RI di Hadapkan Multifungsi Polri, Tim Advokasi Desak Jokowi, Cabut Peraturan Soal Polisi di Jabatan Sipil

JurnalPatroliNews – Jakarta – Keberadaan para perwira Kepolisian RI (Polri) di jabatan-jabatan sipil mendapatkan kritik di Hari Ulang Tahun (HUT) ke-74 Korps Bhayangkara, 1 Juli 2020.
Tim Advokasi untuk Demokrasi meminta Presiden Joko Widodo mendorong pencabutan aturan yang memungkinkan penempatan polisi aktif di jabatan sipil itu terjadi.

“Pemerintah–khususnya Presiden–, DPR dan Kepolisian bertindak tegas menghapus praktik Multifungsi Polri dengan mencabut keberlakuan Peraturan Kapolri Nomor 4 Tahun 2017,” kata anggota Tim Advokasi untuk Demokrasi dari LBH Jakarta, Rasyid dalam konferensi pers virtual, Rabu (30/6).

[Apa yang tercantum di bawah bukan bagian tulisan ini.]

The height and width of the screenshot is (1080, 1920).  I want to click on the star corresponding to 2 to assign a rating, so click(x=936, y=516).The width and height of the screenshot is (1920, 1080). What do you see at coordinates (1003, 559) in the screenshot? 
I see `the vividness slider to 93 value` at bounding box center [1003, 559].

“Tidak lagi melibatkan pejabat Kepolisian aktif dari segala aktifitas penempatan di luar organisasi Kepolisian, khususnya di sektor yang di luar kompetensi dan profesionalitas,” imbuhnya.

Peraturan Kapolri (Perkap) Nomor4 Tahun 2017 itu berisi mengenai Penugasan Anggota Kepolisian Negara Republik Indonesia di Luar Struktur Organisasi Polri. Tim Advokasi untuk Demokrasi menilai peraturan tersebut mengarah pada multifungsi Polri.

Berdasarkan catatan LBH Jakarta, setidaknya ada 16 pejabat Kepolisian aktif yang menempati posisi di luar organisasi Kepolisian.

Menurut Rasyid, penempatan anggota kepolisian aktif di luar organisasi kepolisian itu bertentangan dengan Pasal 10 ayat 3 TAP MPR RI No. VII Tahun 2000 dan Pasal 28 ayat 3 UU Nomor 2 Tahun 2002 tentang Kepolisian RI.

Dua beleid tersebut menjelaskan anggota Kepolisian Negara Republik Indonesia dapat menduduki jabatan di luar kepolisian setelah mengundurkan diri atau pensiun dari dinas kepolisian.

“Penugasan di luar struktur kepolisian ini juga rawan akan konflik kepentingan,” kata Rasyid.

Menurutnya multifungsi Polri itu pun menjadi tanda bahwa agenda Reformasi Kepolisian yang mengalami kemunduran. Ia mengatakan itu jauh dari cita-cita reformasi yang menghendaki adanya institusi pemerintahan profesional dengan penghapusan Dwi Fungsi ABRI. Sebelum masa reformasi, Polri masih jadi satu bagian dengan ABRI.

“22 Tahun pasca Reformasi 1998, Indonesia justru dihadapkan dengan adanya Multifungsi Polri,” kata dia.

Selain pencabutan Perkap itu, Tim Advokasi juga meminta Pemerintah melakukan langkah reformasi kepolisian secara serius yakni meletakkan Korps Bhayangkara itu di bawah supremasi sipil secara demokratik.

“Pemerintah memperbaiki dan memperkuat mekanisme pengawasan di Kepolisian, khususnya terkait penegakan hukum terhadap pelaku-pelaku praktik penyiksaan yang dilakukan aparat Kepolisian,” katanya.

Untuk membangun sistem dan kebijakan pencegahan praktik penyiksaan secara serius, pemerintah juga diminta segera meratifikasi Protokol Opsional pada Konvensi Menentang Penyiksaan (Optional Protocol Convention Against Torture)

“Pemerintah mendorong dan mempercepat revisi ketentuan KUHAP untuk mengontrol proses penyelidikan dan penyidikan di Kepolisian yang pada hari ini minus pengawasan,” kata dia.